WHAT IS ASKED -
Reproduce the rows beginning with the line that contains "Approving (303, 546)" and ending after the line that contains "coordinates (484, 665).", switching "center point" to "midpoint" wherever it occurs and leaving everything else unchanged. Return only those rows.

DATA SHOWN -

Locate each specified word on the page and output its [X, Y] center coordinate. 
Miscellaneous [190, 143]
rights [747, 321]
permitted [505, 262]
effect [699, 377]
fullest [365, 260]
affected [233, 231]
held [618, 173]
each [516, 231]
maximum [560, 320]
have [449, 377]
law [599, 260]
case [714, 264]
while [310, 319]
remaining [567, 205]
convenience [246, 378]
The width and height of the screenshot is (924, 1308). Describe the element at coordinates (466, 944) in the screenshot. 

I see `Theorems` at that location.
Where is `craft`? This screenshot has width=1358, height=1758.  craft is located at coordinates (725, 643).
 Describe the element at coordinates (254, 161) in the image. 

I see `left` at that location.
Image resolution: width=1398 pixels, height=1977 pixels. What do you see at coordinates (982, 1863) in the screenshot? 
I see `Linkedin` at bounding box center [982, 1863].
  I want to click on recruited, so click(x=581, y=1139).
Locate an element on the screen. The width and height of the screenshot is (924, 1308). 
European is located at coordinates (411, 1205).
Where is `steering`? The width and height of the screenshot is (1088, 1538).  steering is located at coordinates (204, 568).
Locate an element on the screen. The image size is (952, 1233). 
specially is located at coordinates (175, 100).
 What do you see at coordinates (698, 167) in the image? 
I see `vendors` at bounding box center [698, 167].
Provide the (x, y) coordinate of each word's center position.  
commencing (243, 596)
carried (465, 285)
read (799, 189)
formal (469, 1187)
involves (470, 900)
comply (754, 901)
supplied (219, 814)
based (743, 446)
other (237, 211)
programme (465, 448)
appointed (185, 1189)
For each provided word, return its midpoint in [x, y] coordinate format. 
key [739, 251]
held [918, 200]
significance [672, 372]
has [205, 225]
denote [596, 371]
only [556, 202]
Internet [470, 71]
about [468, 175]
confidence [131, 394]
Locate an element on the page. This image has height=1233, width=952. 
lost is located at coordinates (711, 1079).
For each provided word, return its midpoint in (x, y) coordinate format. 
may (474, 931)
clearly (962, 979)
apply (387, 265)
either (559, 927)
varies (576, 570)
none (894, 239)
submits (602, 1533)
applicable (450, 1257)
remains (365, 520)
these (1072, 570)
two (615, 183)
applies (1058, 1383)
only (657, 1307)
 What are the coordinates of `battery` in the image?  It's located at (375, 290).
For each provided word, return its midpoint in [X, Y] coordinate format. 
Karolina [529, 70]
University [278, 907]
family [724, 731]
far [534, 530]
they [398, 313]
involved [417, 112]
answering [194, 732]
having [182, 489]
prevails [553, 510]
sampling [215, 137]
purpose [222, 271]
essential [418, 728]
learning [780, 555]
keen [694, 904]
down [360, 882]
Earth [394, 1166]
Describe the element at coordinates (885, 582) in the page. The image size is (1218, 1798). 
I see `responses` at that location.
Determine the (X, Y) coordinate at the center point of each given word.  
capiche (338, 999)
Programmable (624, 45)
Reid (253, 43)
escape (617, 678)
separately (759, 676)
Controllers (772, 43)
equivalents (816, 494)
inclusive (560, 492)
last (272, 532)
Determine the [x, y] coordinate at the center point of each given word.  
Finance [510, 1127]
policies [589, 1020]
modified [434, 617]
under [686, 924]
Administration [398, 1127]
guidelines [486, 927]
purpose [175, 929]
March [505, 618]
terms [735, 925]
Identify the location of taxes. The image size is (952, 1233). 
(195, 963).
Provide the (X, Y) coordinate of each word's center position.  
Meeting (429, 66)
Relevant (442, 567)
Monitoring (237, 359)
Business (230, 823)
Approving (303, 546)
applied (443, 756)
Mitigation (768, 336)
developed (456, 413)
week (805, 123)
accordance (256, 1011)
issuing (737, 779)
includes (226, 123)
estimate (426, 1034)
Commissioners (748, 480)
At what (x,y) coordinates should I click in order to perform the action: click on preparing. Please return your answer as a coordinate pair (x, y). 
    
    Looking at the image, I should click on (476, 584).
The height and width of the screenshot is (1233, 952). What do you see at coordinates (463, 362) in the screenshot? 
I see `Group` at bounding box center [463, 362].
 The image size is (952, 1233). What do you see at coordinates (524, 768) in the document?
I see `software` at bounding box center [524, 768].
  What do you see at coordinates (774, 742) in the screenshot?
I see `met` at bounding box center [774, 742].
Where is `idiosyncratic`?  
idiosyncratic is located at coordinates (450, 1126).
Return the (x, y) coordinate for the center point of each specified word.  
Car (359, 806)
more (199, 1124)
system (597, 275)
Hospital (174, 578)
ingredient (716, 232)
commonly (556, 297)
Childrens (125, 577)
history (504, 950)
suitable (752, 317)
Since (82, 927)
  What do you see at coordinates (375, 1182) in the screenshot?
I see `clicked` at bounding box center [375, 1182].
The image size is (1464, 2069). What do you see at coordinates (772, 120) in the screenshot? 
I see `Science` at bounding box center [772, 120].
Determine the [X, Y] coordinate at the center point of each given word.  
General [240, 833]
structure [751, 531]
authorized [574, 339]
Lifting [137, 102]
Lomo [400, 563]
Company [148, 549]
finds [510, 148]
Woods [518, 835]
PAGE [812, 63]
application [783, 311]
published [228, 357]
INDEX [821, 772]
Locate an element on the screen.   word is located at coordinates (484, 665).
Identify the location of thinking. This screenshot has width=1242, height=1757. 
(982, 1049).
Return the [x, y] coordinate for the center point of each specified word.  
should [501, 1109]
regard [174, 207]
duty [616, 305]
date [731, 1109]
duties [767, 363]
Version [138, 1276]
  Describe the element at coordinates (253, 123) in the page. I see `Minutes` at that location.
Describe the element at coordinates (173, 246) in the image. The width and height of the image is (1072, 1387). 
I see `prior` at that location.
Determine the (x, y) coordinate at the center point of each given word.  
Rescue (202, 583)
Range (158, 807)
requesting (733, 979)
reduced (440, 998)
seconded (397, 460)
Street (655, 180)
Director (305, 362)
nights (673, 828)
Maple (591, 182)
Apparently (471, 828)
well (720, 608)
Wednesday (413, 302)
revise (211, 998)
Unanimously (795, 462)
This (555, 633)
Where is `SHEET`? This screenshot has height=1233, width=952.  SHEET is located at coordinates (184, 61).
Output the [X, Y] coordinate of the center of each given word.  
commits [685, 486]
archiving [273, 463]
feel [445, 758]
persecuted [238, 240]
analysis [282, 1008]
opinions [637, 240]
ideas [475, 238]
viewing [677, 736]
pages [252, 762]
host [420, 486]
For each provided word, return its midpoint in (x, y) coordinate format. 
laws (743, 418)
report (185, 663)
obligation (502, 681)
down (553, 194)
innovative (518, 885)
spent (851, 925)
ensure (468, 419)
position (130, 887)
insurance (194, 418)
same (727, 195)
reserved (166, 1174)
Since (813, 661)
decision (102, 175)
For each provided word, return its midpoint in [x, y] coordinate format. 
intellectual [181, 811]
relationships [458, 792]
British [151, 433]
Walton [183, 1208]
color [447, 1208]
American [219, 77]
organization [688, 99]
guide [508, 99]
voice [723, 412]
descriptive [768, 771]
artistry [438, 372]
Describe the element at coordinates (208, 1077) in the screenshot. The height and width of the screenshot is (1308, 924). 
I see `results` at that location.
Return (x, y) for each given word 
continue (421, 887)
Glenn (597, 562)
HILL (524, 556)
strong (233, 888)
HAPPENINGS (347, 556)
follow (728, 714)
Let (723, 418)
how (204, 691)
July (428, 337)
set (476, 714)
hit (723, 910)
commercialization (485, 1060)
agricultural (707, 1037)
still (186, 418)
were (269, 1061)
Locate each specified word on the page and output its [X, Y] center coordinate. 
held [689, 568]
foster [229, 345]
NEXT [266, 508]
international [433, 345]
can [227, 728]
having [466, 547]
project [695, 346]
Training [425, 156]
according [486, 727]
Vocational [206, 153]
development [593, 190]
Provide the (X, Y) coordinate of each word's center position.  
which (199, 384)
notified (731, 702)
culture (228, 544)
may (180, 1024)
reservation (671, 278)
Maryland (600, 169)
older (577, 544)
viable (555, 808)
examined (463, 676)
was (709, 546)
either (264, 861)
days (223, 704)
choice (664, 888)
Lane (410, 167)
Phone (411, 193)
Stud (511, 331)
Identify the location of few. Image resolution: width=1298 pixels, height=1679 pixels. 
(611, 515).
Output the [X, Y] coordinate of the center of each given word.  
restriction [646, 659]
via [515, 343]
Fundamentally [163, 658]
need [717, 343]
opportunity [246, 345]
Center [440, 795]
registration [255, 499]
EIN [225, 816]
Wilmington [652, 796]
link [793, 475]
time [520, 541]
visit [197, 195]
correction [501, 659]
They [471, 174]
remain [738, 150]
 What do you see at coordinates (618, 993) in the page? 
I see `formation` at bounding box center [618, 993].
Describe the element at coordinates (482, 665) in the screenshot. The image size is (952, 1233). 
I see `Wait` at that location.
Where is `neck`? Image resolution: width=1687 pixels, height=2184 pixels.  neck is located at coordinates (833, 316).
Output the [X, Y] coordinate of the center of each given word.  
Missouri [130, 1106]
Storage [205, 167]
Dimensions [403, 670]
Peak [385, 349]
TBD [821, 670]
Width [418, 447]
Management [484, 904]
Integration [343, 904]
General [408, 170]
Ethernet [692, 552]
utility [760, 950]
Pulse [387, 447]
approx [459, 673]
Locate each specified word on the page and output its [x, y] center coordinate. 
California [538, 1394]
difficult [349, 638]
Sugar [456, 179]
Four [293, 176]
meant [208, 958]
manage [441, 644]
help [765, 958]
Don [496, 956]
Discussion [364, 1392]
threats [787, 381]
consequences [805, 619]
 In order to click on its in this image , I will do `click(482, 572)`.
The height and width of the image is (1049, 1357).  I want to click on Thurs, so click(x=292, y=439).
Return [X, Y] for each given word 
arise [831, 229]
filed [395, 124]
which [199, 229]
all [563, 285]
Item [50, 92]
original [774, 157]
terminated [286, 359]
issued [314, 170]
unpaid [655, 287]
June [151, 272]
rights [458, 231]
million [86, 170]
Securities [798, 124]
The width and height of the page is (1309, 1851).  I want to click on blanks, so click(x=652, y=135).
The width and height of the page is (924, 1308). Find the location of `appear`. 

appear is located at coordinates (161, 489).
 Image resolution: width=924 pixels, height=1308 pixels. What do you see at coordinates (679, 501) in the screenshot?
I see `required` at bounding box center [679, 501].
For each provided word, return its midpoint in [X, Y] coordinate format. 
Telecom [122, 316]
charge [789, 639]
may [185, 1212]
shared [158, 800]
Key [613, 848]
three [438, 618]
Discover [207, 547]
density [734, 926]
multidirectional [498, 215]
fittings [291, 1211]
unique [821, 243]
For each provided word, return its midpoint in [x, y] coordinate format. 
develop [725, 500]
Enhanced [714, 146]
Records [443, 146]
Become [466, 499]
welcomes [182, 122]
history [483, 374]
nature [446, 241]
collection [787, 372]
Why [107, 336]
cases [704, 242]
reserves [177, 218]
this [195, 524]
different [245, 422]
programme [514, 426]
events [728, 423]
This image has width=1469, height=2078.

THE ANSWER -
Approving (303, 546)
applied (443, 756)
Mitigation (768, 336)
developed (456, 413)
week (805, 123)
accordance (256, 1011)
issuing (737, 779)
includes (226, 123)
estimate (426, 1034)
Commissioners (748, 480)
At what (x,y) coordinates should I click in order to perform the action: click on preparing. Please return your answer as a coordinate pair (x, y). 
    
    Looking at the image, I should click on (476, 584).
The height and width of the screenshot is (1233, 952). What do you see at coordinates (463, 362) in the screenshot? 
I see `Group` at bounding box center [463, 362].
 The image size is (952, 1233). What do you see at coordinates (524, 768) in the document?
I see `software` at bounding box center [524, 768].
  What do you see at coordinates (774, 742) in the screenshot?
I see `met` at bounding box center [774, 742].
Where is `idiosyncratic`?  
idiosyncratic is located at coordinates (450, 1126).
Return the (x, y) coordinate for the midpoint of each specified word.  
Car (359, 806)
more (199, 1124)
system (597, 275)
Hospital (174, 578)
ingredient (716, 232)
commonly (556, 297)
Childrens (125, 577)
history (504, 950)
suitable (752, 317)
Since (82, 927)
  What do you see at coordinates (375, 1182) in the screenshot?
I see `clicked` at bounding box center [375, 1182].
The image size is (1464, 2069). What do you see at coordinates (772, 120) in the screenshot? 
I see `Science` at bounding box center [772, 120].
Determine the [X, Y] coordinate at the midpoint of each given word.  
General [240, 833]
structure [751, 531]
authorized [574, 339]
Lifting [137, 102]
Lomo [400, 563]
Company [148, 549]
finds [510, 148]
Woods [518, 835]
PAGE [812, 63]
application [783, 311]
published [228, 357]
INDEX [821, 772]
Locate an element on the screen.   word is located at coordinates (484, 665).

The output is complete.